Position-Guided Prompt Learning for Anomaly Detection in Chest X-Rays

Zhichao Sun,Yuliang Gu,Yepeng Liu,Zerui Zhang,Zhou Zhao,Yongchao Xu
2024-06-20
Abstract:Anomaly detection in chest X-rays is a critical task. Most methods mainly model the distribution of normal images, and then regard significant deviation from normal distribution as anomaly.

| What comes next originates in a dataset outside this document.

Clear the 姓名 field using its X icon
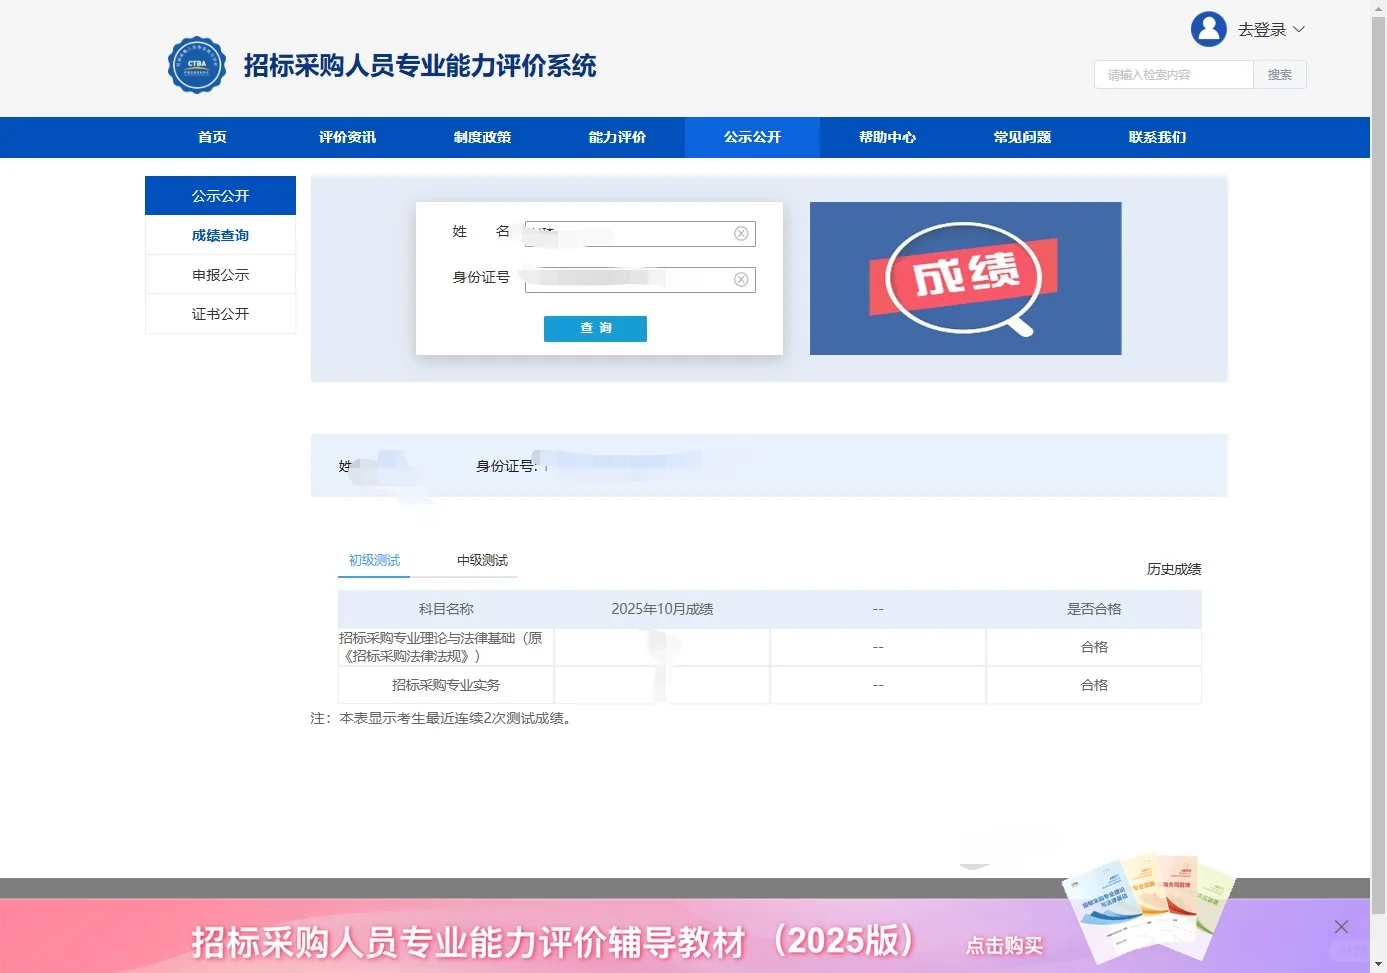The image size is (1387, 973). click(741, 233)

Recently, CLIP-based methods, pre-trained on a large number of medical images, have shown impressive performance on zero/few-shot downstream tasks. In this paper, we aim to explore the potential of CLIP-based methods for anomaly detection in chest X-rays. Considering the discrepancy between the CLIP pre-training data and the task-specific data, we propose a position-guided prompt learning method. Specifically, inspired by the fact that experts diagnose chest X-rays by carefully examining distinct lung regions, we propose learnable position-guided text and image prompts to adapt the task data to the frozen pre-trained CLIP-based model. To enhance the model's discriminative capability, we propose a novel structure-preserving anomaly synthesis method within chest x-rays during the training process. Extensive experiments on three datasets demonstrate that our proposed method outperforms some state-of-the-art methods. The code of our implementation is available at <a class="link-external link-https" href="https://github.com/sunzc-sunny/PPAD" rel="external noopener nofollow">this https URL</a>.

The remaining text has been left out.